Entenda qual a relação do El Niño com infestação de lagartas em Roraima

O fenômeno El Niño ocorre quando o Oceano Pacífico aquece, o que afeta o clima em todo o país.

A morte de mais de 7 mil bois e vacas por falta de pasto devido a uma infestação de lagartas está diretamente ligada ao fenômeno El Niño, evento climático que neste ano foi severo em Roraima. É o que explicam especialistas em meio à situação de emergência que 10 dos 15 municípios enfrentam diante das consequências da infestação. O fenômeno El Niño ocorre quando o Oceano Pacífico aquece, o que afeta o clima em todo o país.

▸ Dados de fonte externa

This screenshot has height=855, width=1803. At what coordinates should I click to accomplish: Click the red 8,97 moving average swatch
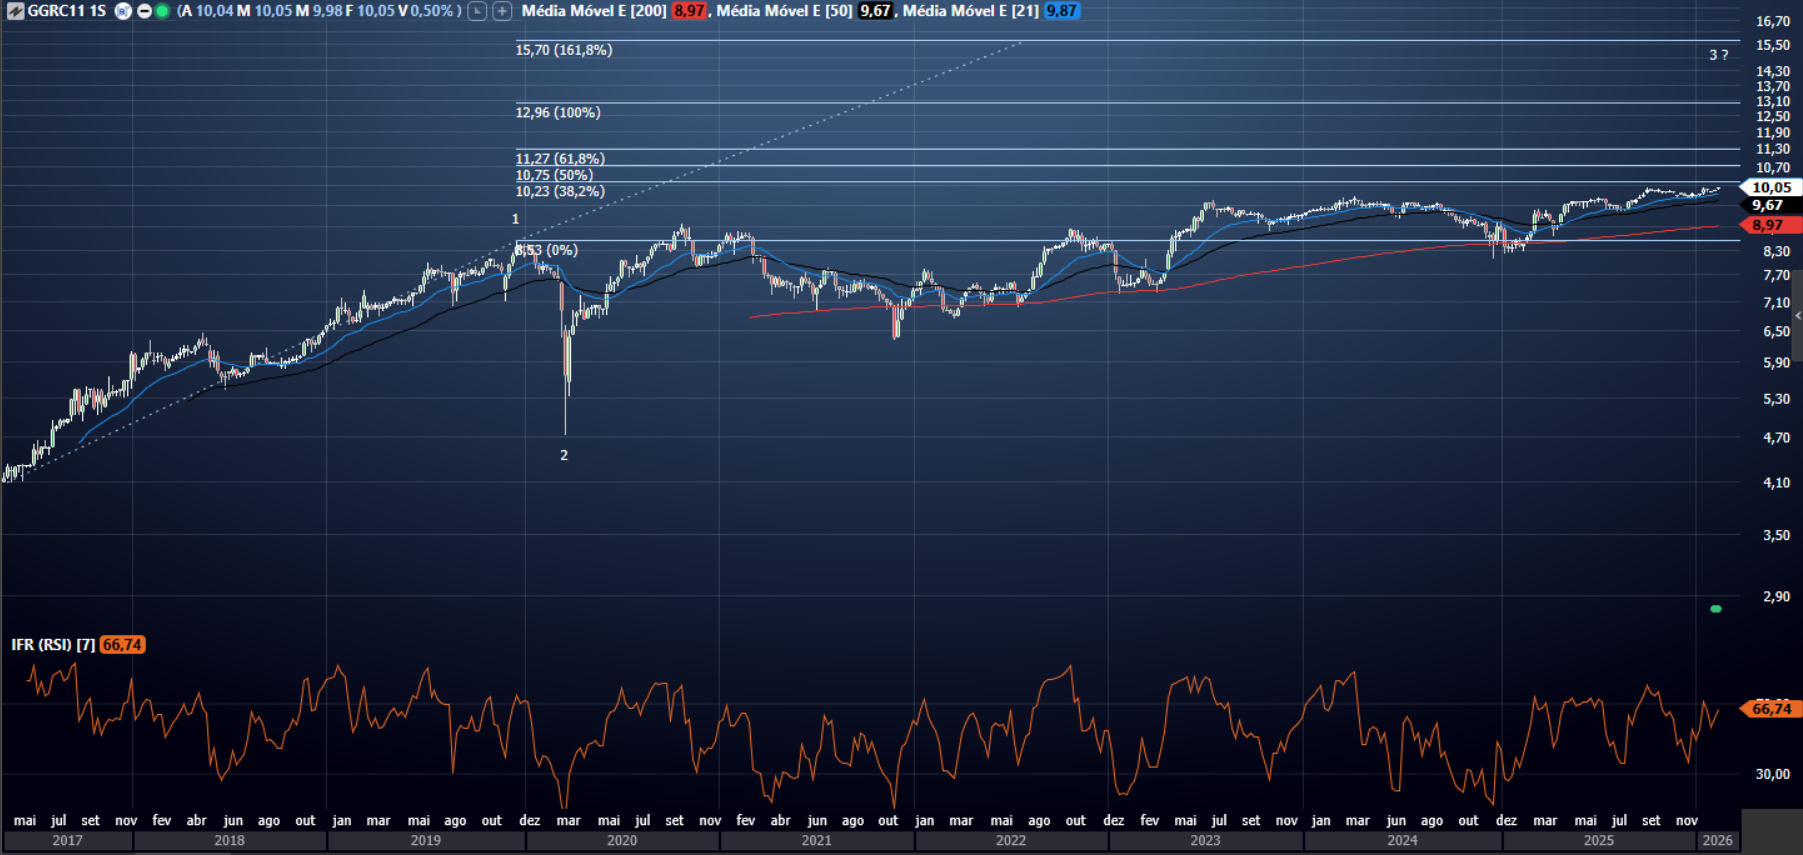pos(688,11)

O cenário no estado, que neste ano teve recorde de seca e queimadas históricas, também foi impulsionado pelo aquecimento do Oceano Atlântico Norte. Juntos, estes fenômenos resultaram na escassez dos predadores das lagartas que consomem os pastos. É o que explica meteorologista Ramon Alves, da Fundação Estadual de Meio Ambiente e Recursos Hídricos (Femarh), que monitora a situação climática no estado.

“Embora não tenhamos tido um super El Niño como o de 2015, as consequências foram mais graves. Registramos recordes de queimadas e baixas precipitações, com aproximadamente quatro meses quase sem chuvas, e quatro ou cinco meses de recorde de queimadas. Essas condições trouxeram consequências graves para o estado, causando desequilíbrio ambiental, e afetando todo o meio ambiente”, explicou.

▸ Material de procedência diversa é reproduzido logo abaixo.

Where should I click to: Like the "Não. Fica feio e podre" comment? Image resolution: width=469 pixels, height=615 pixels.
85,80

Em menos de dois meses, 7.139 bois morreram por falta pasto. No interior, as áreas das fazendas viraram cemitérios de animais mortos de fome. A estimativa é que ao menos 54 mil hectares de pasto – o equivalente a 75 mil campos de futebol, tenham sido devastados.

O motivo da morte desse gado é a infestação de lagartas das espécies lagarta-do-cartucho-do-milho (Spodoptera frugiperda) e o curuquerê-dos-capinzais (Mocis latipes). Elas devoram o pasto que serve de alimento para os bois.

Essa superpopulação das lagartas está relacionada ao desequilíbrio ambiental causado pelo El Niño intenso nos primeiros meses do ano em Roraima, conforme o doutor em entomologia agrícola e pesquisador sobre lagartas e mariposas na Empresa Brasileira de Pesquisa Agropecuária (Embrapa), Cirano Melville.

Foto: Caíque Rodrigues/Rede Amazônica

Com seca severa e os focos de calor reflexos do fenômeno climático, a população de predadores naturais das lagartas reduziu e os impactos foram sentido em ao menos 840 propriedades rurais do estado.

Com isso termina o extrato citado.